INSTRUCTIONS TO FOLLOW:
Return only the lines from the one that contains "Where should I click to: Click the comment" through the last line of the records below, exactly as they stand. Pictures are not part of the copy.

Records from a collection:
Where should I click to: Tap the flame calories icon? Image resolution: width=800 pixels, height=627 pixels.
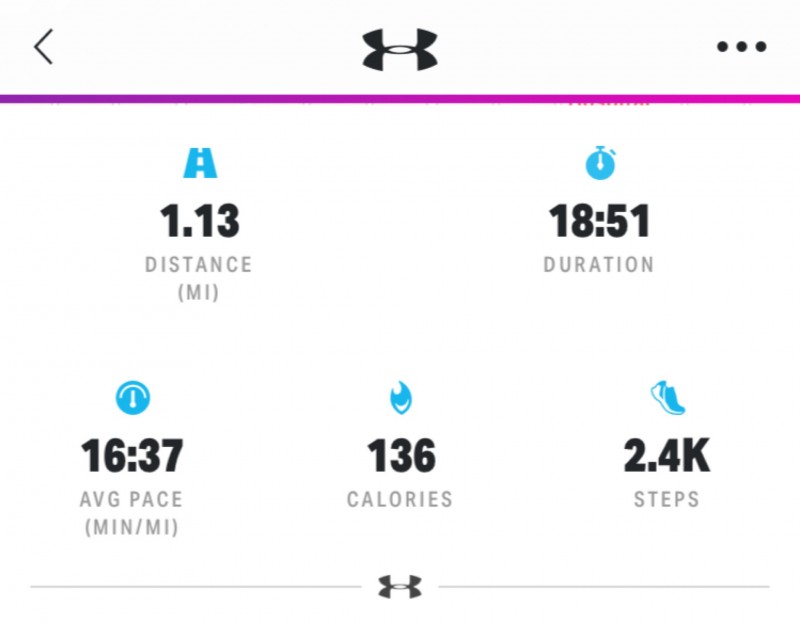click(400, 398)
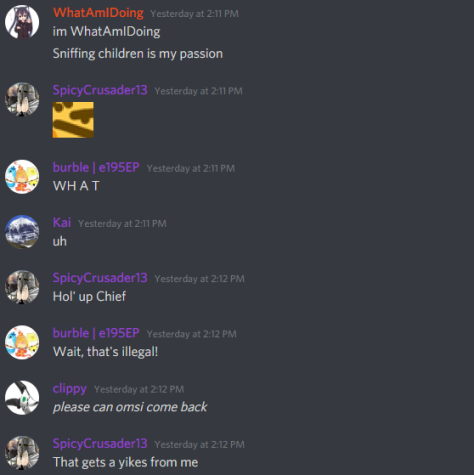Image resolution: width=474 pixels, height=475 pixels.
Task: Click burble | e195EP name above illegal message
Action: 96,333
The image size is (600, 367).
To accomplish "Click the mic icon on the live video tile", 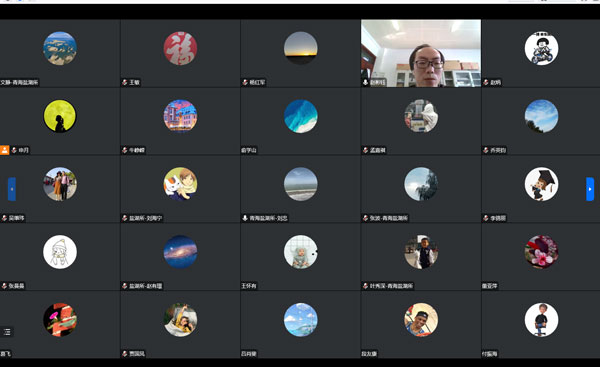I will [365, 82].
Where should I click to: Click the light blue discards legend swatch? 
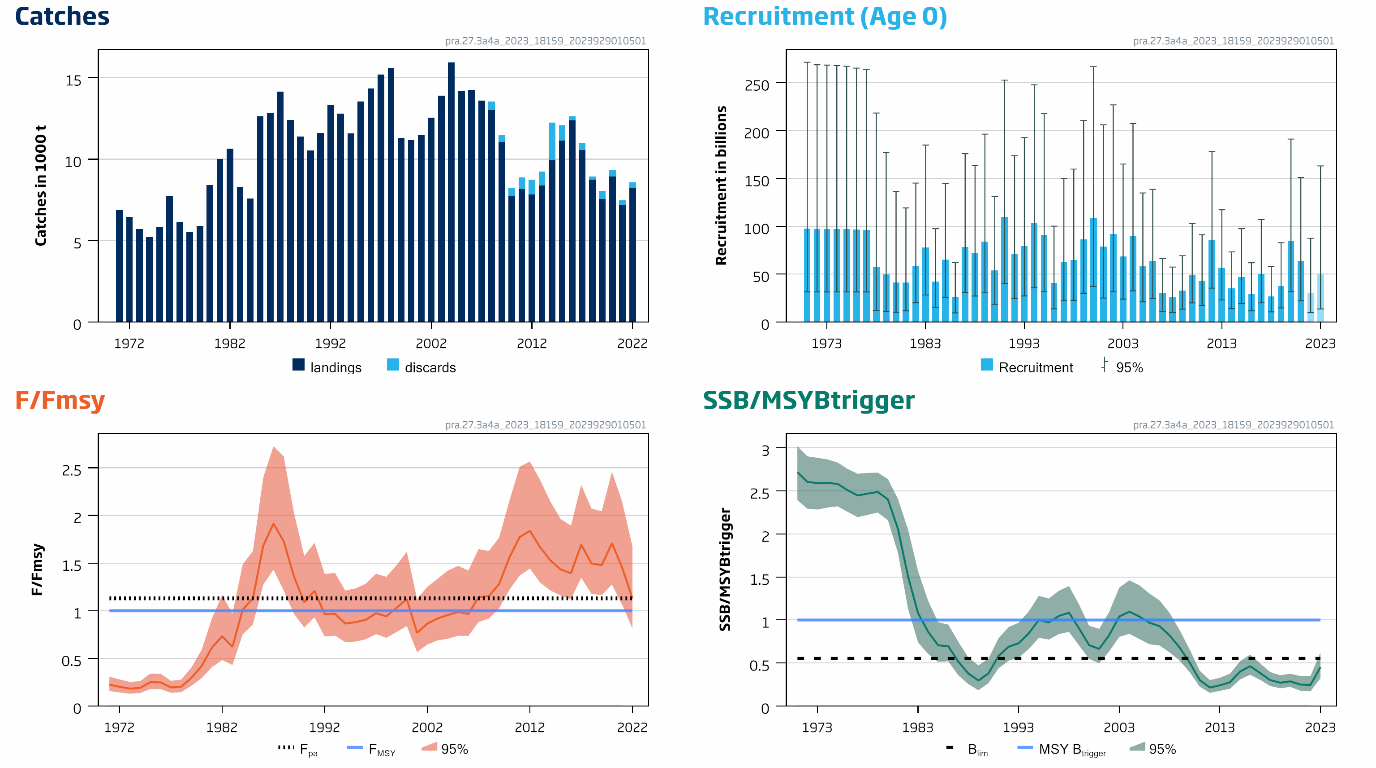[393, 366]
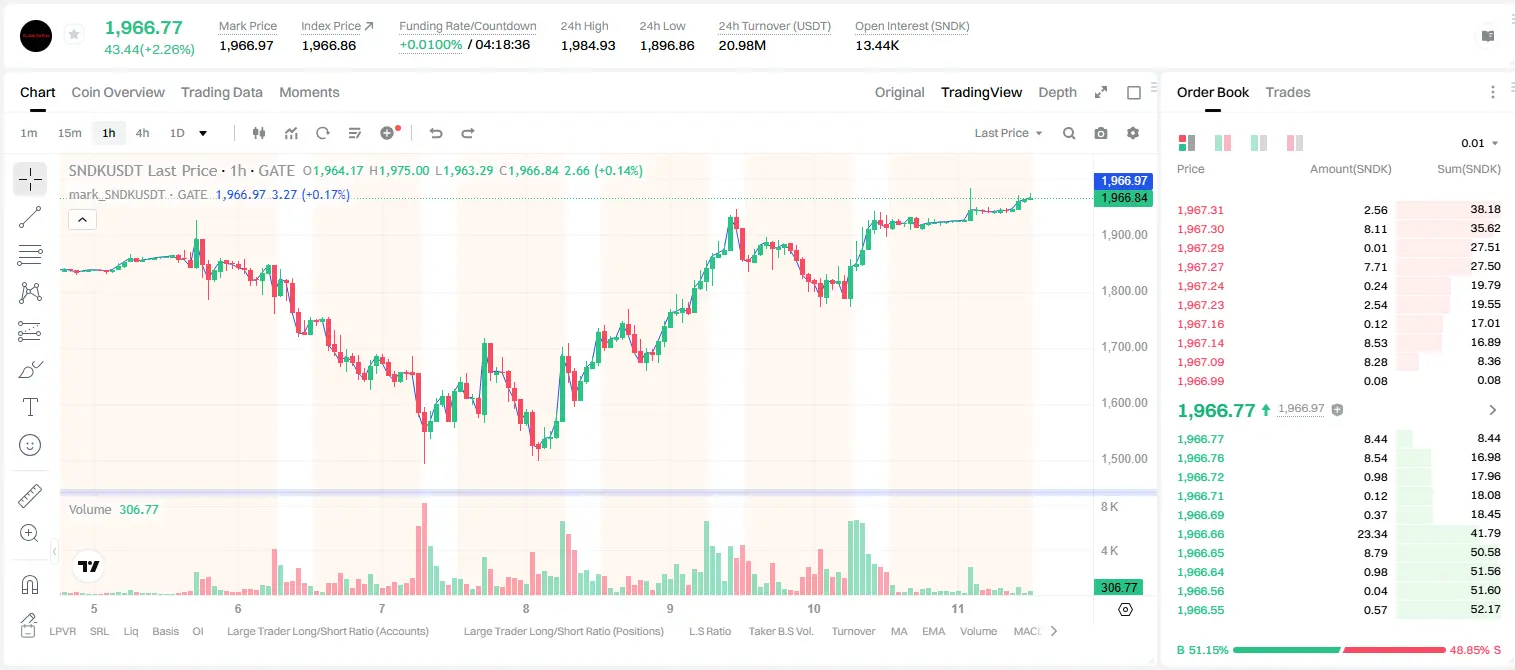Open the Coin Overview tab
The height and width of the screenshot is (670, 1515).
click(x=118, y=92)
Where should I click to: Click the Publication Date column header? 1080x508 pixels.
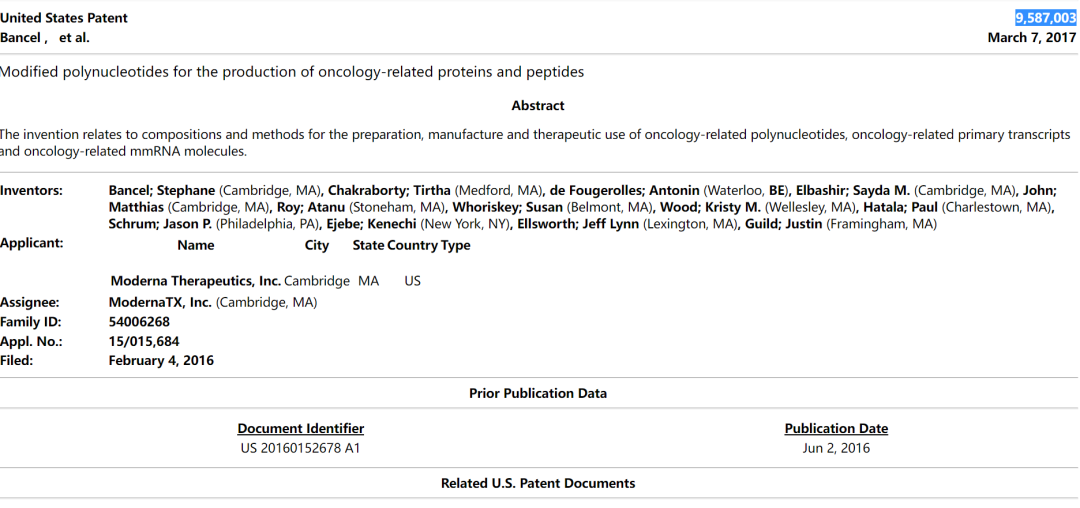pos(836,428)
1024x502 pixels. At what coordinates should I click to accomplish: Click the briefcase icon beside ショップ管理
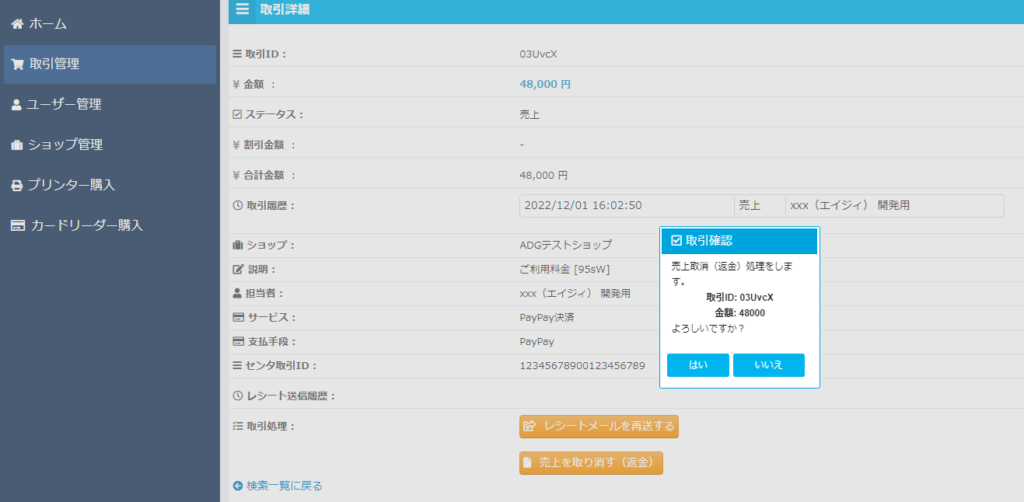pos(17,145)
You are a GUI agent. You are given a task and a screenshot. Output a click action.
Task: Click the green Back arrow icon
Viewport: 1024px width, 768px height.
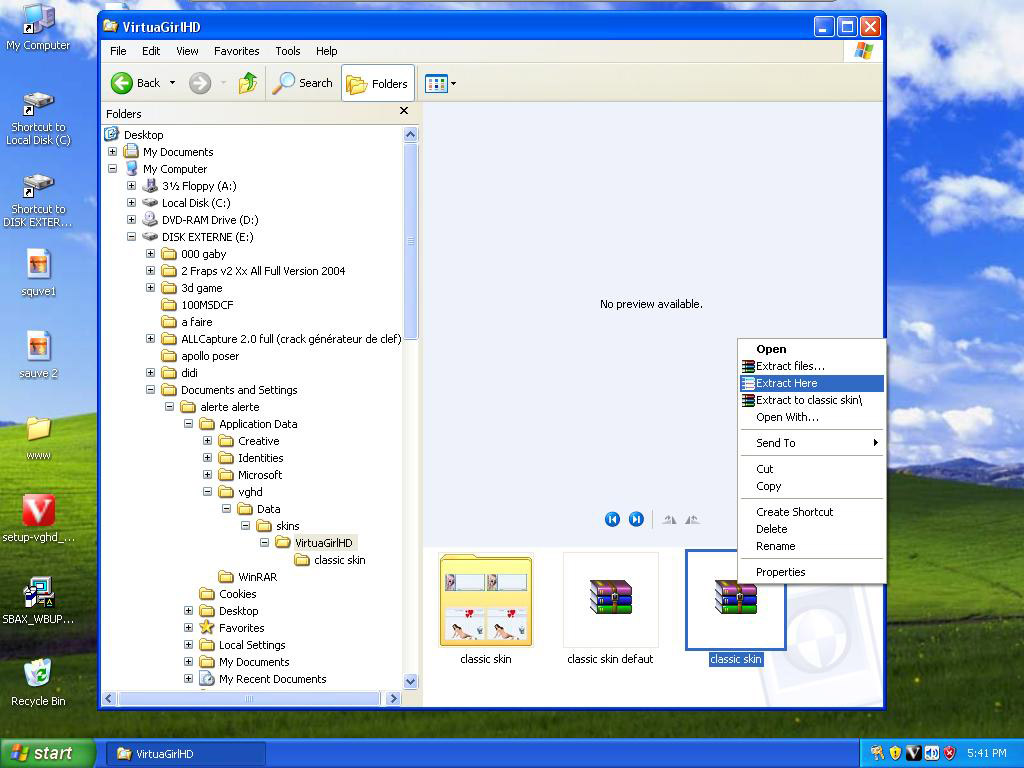coord(123,83)
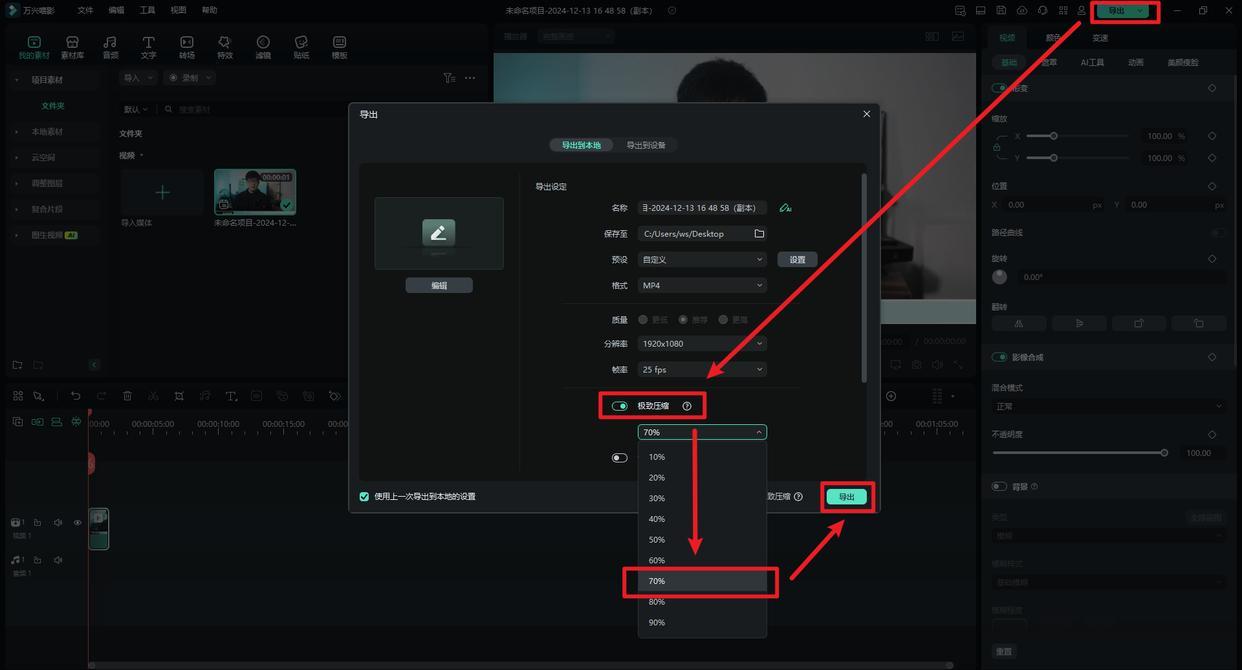
Task: Toggle off the 极致压缩 switch
Action: coord(620,406)
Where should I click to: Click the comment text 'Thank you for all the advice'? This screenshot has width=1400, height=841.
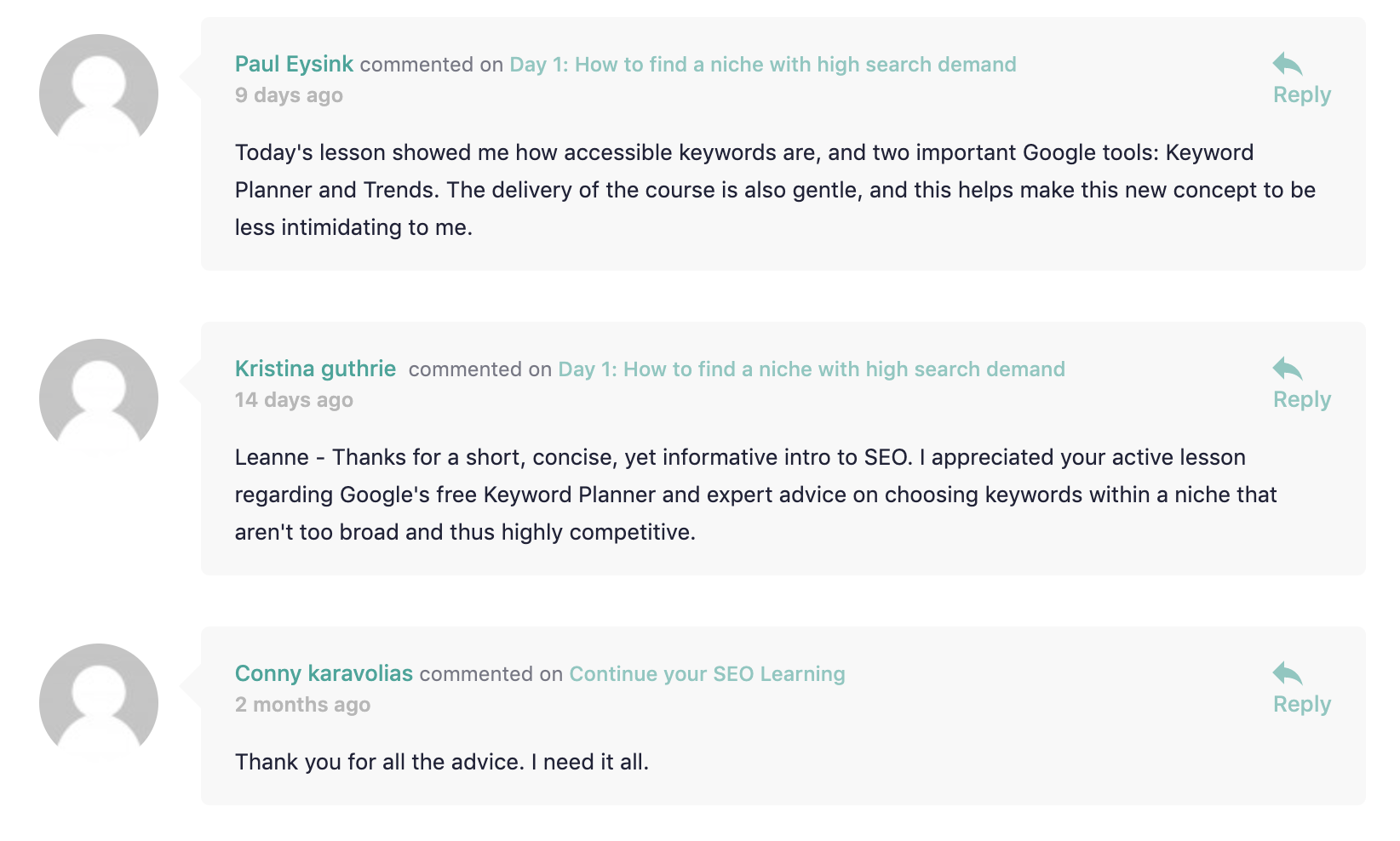click(x=442, y=762)
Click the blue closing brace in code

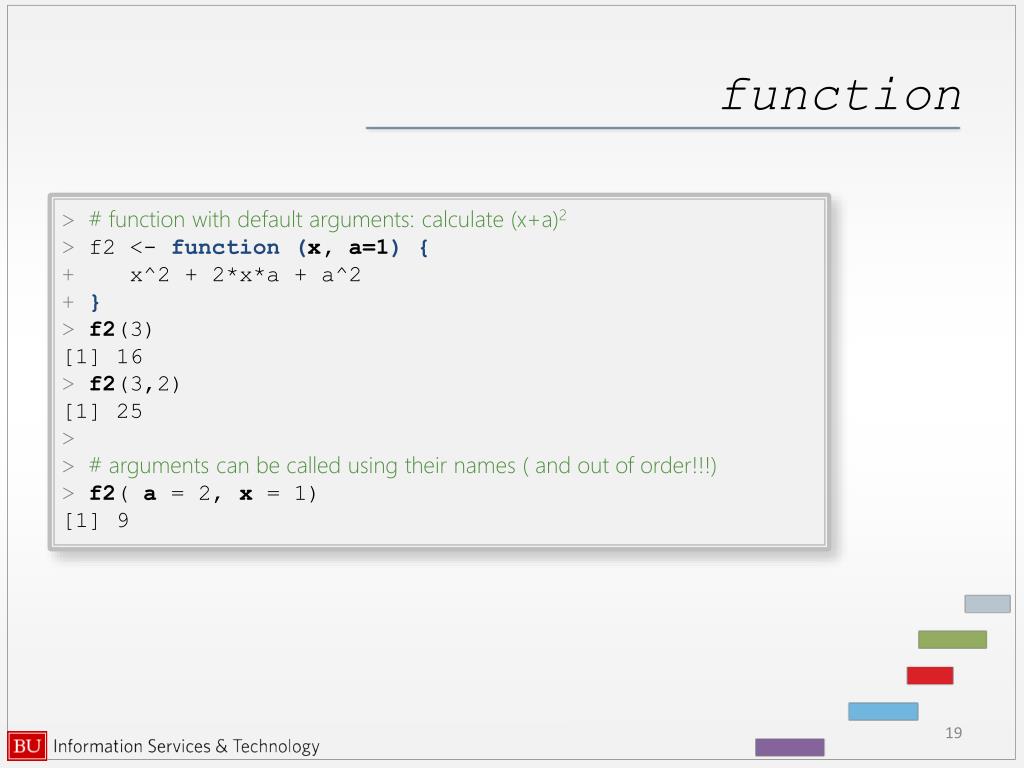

SOLUTION FOR THIS TASK:
Where should I click to: Click the comment text 'Thank you for all the advice'? This screenshot has width=1400, height=841.
click(x=442, y=762)
Click the blue closing brace in code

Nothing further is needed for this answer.